**What is being asked**. Answer with the exact lines of the following material from the one containing "This screenshot has height=547, width=1568." through the one containing "Tap the $312.28", both end lines included.
════
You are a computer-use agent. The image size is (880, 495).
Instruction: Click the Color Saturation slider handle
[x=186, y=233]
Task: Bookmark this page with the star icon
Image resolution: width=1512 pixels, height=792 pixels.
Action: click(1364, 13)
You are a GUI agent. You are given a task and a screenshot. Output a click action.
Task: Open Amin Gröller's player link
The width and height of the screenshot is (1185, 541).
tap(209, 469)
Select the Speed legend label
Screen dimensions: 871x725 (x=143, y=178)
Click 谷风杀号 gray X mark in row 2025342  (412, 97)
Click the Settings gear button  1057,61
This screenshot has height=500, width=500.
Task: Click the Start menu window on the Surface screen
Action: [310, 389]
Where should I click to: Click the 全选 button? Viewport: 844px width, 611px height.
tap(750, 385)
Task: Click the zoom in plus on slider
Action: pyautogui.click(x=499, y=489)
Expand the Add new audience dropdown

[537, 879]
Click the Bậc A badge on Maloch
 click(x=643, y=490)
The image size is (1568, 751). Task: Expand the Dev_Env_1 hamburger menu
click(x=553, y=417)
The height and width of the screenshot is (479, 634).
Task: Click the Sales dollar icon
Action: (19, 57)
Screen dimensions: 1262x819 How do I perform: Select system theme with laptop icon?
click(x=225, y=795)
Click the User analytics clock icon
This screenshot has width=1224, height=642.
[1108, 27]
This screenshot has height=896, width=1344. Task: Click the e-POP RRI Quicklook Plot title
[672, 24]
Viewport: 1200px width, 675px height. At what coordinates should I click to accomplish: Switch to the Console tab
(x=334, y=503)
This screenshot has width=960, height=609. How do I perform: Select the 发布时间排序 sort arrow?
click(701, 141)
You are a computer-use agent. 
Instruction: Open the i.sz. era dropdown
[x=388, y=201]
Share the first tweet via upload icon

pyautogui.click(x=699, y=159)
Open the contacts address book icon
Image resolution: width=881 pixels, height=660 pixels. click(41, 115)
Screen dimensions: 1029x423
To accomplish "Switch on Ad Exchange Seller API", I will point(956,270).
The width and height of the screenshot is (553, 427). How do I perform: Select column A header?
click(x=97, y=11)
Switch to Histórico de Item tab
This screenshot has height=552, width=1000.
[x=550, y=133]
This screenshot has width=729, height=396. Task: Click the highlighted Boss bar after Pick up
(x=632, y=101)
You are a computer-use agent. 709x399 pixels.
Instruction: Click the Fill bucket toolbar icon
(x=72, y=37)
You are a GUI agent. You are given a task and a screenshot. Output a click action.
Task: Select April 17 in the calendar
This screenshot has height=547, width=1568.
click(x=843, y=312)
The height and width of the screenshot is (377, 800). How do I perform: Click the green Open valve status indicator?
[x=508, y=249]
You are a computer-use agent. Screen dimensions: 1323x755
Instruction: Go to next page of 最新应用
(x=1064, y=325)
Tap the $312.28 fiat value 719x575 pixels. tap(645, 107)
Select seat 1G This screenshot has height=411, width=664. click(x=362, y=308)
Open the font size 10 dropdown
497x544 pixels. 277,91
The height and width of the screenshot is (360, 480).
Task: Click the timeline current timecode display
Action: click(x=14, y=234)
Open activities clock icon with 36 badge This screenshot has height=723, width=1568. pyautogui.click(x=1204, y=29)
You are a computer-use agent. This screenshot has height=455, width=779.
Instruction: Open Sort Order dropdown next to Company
════
**Response below**.
This screenshot has height=547, width=1568.
click(x=843, y=312)
The height and width of the screenshot is (377, 800). How do I perform: Click the green Open valve status indicator?
[x=508, y=249]
You are a computer-use agent. Screen dimensions: 1323x755
Instruction: Go to next page of 最新应用
(x=1064, y=325)
Tap the $312.28 fiat value 719x575 pixels. tap(645, 107)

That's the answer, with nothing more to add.